The practice has increased several-fold worldwide, but particularly (and here’s the surprise) in the spiritual home of the fad – The US of A. There has never been any legitimate evidence or medical support whatsoever that there is even a hint of value to the claims that magnets are of therapeutic value. Two US scientists, professors Leonard Finegold and Bruce Flamm, writing in the British Medical Journal have added their considerable weight to the movement aimed at demythologising this and other quackery.
But this doesn’t stop people from getting rich – very rich off exploiting the weaknesses and naiveties a gullible and in some sad cases, desperate public.
And here’s the rub – magnets may be legally advertised by top celebrities, sportsmen, etc. because they use subjective techniques such as “It really makes me feel good” (Well, of course you feel good, you just got paid!) as opposed to “It’ll really make you feel good” which would be libelous. In such a ‘non-evidence restricted situation’, you can say what you like so long as you don’t make and specific medical claims.
The other reason why such products are allowed to escape scrutiny is because unlike Thalidomide or Vioxx, they’re harmless. You could package Tic tacs as an unspecific medication, should you so choose.
Also, surely if tissue can be influenced by the tiny force exerted by these little magnets, wouldn’t there be a catastrophic reaction to massive forces generated by resonance imaging (MRI).
In all fairness, I wouldn’t be getting so hot under the collar about somebody handing over a couple of dollars for a silly looking bracelet in the mistaken belief that it helps them in some way. I’m a huge believer in psychological comforts. However, there’s increasing evidence that a growing number of (particularly poor) sufferers are turning to pseudo-medical snake oil dealers instead of getting the evidence-based medicine they need.
“Patients should be advised that magnet therapy has no proved benefits,” said Finegold, “If they insist on using a magnetic device they could be advised to buy the cheapest — this will at least alleviate the pain in their wallet.”

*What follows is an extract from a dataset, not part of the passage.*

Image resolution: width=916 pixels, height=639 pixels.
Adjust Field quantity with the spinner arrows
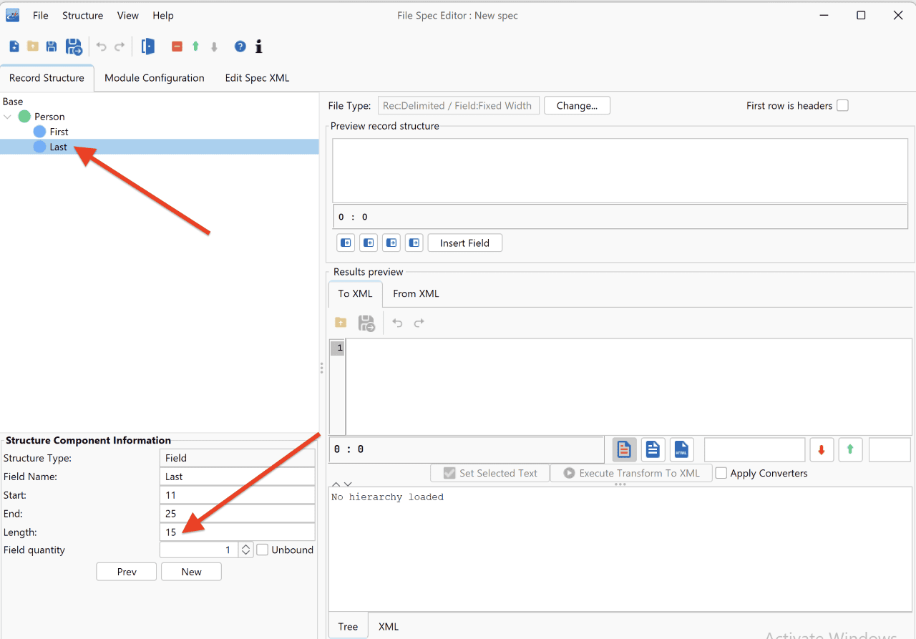coord(245,550)

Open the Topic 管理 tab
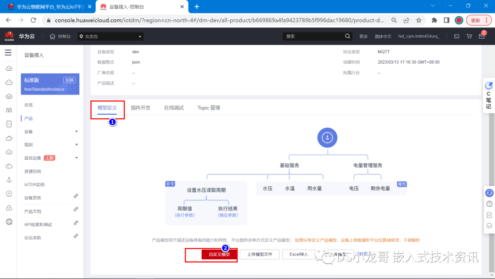[x=209, y=107]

Interesting Aside: After writing this, someone pointed out an article published in Science Daily in which they quote the British Medical Journal’s report on research conducted at The Peninsula Medical School in Exeter, UK. The research was conducted among 194 patients suffering from osteoarthritis of the hhip or knee over a 12 week trial and suggested that improvements were noted among those wearing a highly charged magnetic bracelet as opposed to those wearing a placebo.
However, (and you just knew I’d say that) they also agreed that a true test was not possible, as the true placebo conditions could not be followed, as those with magnets on their wrists knew straight away, given the magnetic properties.